Verwendung von Filter-Diaphragmen oder Holzgittern

Zur Erhöhung der Saftausbeute kann man Filter-Diaphragmen (frz. “scourtin”, ital. "fiscoli”) oder Holzgittern verwenden. Dadurch lässt sich die Apfelmasse in dünnere Schichten teilen. Die Gitter dienen als Drainage und ermöglichen, dass der Saft beim Pressen besser von innen nach außen aus dem Korb abfließt. Je mehr Schichten, desto höher die Saftausbeute. Zum Pressen von Apfelsaft benötigt man in der Regel 3–5 Gitter, wodurch die Apfelmasse in 4–6 Schichten geteilt wird. Genau dieses Prinzip wird bei Pressen vom Packentyp verwendet.

Abbildung 4. Filter-Diaphragma für Presse ohne zentrales Loch, 100% Nylon (Hersteller: SARL La Scourtinerie)


Diese Methode wird auch beim Pressen von Olivenöl in kleineren Betrieben verwendet. Nur wird die Olivenmasse in 50 und mehr Schichten geteilt.

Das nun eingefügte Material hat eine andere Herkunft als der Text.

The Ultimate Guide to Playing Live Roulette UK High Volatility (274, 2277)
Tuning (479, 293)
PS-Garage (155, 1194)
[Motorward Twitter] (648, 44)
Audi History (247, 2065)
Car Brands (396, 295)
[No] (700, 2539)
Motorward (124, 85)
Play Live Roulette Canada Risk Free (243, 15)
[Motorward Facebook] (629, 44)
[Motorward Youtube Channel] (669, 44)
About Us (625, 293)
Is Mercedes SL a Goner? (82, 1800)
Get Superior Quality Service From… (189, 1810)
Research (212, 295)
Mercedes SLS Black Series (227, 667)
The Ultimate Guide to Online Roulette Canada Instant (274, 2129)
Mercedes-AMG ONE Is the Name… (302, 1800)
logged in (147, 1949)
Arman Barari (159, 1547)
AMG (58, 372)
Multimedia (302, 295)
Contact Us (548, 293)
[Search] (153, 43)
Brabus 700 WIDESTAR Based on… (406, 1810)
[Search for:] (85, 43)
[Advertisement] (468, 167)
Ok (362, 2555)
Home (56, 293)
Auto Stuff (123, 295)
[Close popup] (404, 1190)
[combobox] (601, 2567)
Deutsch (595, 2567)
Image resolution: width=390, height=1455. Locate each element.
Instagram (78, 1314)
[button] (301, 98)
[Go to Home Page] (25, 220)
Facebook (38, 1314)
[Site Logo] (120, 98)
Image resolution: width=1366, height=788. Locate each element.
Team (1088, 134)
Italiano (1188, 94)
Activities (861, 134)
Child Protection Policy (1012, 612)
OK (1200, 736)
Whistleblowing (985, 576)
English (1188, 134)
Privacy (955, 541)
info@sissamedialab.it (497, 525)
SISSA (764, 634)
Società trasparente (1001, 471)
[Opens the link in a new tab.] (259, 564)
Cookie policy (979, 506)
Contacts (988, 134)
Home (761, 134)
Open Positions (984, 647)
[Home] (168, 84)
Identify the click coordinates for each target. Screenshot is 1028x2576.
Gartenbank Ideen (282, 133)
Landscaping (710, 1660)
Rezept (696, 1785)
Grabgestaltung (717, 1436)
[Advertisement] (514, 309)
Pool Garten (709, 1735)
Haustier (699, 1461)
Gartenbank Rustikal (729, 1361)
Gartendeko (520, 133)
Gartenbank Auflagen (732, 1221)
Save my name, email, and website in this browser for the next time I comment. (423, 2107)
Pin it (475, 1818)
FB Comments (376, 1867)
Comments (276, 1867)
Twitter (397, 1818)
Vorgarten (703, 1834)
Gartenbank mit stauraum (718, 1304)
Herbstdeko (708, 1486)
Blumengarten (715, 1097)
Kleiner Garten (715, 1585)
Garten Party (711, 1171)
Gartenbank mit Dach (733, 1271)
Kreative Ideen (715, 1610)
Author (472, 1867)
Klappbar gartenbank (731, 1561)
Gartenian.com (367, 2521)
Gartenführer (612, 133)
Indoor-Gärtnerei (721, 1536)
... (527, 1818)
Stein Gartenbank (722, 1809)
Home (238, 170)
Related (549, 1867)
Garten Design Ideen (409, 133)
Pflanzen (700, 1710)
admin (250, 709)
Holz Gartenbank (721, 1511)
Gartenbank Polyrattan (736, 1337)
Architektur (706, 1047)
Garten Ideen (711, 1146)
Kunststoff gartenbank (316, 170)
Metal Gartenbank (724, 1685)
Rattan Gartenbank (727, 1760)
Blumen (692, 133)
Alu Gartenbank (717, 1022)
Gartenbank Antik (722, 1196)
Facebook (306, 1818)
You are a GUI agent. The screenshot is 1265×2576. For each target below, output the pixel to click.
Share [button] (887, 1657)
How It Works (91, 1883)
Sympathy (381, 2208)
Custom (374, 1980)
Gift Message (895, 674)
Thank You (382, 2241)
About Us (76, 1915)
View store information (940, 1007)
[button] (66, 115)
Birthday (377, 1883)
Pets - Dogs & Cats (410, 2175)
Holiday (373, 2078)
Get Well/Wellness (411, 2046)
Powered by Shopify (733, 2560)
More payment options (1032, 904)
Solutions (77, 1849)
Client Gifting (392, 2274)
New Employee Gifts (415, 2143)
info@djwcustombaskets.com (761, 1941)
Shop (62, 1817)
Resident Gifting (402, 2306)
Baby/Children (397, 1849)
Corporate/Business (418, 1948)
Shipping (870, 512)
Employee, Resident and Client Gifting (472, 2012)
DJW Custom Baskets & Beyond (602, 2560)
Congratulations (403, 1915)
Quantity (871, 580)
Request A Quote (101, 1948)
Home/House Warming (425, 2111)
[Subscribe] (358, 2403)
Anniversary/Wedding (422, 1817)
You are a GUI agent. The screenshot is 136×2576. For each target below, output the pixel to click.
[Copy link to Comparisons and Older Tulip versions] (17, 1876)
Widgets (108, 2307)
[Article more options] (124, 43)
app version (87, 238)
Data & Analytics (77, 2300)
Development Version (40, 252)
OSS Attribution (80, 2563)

Abbildung 5. Filter-Diaphragma für Presse mit zentralem Loch, 100% Polypropylen (Hersteller: Roberti Giovanni s.n.c.)


Wenn Sie über viel Zeit verfügen, kann man noch 5–10% mehr Saft auspressen. Lassen Sie dazu die Apfelmasse am Ende des Pressvorgangs einige Minuten unter dem Druck des Wagenhebers oder der Spindel stehen. Danach pumpen Sie den Wagenheber nach und warten noch некоторое время. Wiederholen Sie diesen Vorgang, solange weiter Saft austritt.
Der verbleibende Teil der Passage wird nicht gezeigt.